I found Simon's perspective to be engaging and relatable--yes, likely because I, too, am an overly-critical-of-myself stay-at-home parent, but even if I wasn't, Reardon writes this character with a clarity that brings Simon's reality to life for any reader.  Simon's job has been his kids for nearly two decades, and now he finds that one of them may have committed a horrible atrocity.  How can he not second guess his entire life as a father?  His journey is heartbreaking, but also intriguing, as his position as a stay-at-home dad (vs. the more common stay-at-home mom) adds a distinctive twist to the narrative.

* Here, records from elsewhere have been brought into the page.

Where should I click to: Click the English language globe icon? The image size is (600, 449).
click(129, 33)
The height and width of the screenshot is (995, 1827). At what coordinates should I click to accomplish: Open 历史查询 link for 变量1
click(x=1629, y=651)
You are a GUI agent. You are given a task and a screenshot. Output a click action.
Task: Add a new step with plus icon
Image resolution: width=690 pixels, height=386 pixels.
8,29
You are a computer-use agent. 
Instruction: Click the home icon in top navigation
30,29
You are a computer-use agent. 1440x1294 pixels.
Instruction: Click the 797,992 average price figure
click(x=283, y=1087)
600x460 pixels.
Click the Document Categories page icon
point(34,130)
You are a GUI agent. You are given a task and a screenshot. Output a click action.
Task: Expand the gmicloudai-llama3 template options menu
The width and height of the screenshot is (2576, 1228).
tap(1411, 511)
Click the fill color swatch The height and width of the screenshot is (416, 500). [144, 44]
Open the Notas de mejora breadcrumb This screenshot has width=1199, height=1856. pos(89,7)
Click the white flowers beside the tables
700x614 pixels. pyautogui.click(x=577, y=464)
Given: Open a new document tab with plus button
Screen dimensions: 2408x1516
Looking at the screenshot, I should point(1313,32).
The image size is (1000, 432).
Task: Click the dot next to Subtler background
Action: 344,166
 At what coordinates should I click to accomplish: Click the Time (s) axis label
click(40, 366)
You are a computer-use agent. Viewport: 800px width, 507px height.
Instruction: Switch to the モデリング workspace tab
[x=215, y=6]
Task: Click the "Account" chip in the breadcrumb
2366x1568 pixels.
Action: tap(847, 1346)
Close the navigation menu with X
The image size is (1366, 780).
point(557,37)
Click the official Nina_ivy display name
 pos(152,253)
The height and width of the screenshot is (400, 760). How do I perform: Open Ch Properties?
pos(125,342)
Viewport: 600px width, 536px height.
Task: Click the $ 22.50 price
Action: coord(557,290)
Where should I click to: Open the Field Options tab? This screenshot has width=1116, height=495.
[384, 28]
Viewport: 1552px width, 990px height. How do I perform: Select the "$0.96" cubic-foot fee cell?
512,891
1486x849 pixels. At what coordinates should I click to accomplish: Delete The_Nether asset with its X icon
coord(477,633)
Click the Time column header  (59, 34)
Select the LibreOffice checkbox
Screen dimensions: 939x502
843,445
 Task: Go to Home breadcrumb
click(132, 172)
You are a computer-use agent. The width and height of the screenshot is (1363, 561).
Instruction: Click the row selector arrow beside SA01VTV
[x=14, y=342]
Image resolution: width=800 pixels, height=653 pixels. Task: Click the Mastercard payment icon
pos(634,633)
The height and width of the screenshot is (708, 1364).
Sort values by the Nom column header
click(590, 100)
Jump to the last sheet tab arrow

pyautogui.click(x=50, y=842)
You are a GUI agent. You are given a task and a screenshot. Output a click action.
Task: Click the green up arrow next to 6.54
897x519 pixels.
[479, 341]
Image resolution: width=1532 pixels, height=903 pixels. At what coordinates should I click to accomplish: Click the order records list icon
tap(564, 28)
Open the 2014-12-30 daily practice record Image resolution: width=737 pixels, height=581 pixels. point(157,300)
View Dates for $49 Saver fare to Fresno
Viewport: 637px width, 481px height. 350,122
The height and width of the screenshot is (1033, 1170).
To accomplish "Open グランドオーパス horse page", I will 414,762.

I do have to note that, as well-developed as Simon's character is, I felt that his wife (Rachel) was given short shrift.  Even though Simon is central to the novel, Rachel's actions are important enough to the story that I should have been able to get a better read on her.  However, I often felt there was a disconnect between her personality and her actions, and was sometimes left scratching my head at why she made certain decisions (at one point, she basically abandons Simon during a fairly critical moment in the book, which based on the knowledge I had of her previously, seemed unfitting).  This is not a huge detractor from the novel, but worth mentioning, as I felt it was quite a contrast from Simon's character.

That detail aside, this book was well worth the read, and I was hooked from page one.  While comparisons to novels like We Need to Talk About Kevin might make you start reading Finding Jake, by the time you finish it, those comparisons will be a distant memory.  This novel has a powerful, emotional story to tell, and a unique perspective from which to tell it.

As always, much thanks to Trish and TLC Book Tours for including me on this tour!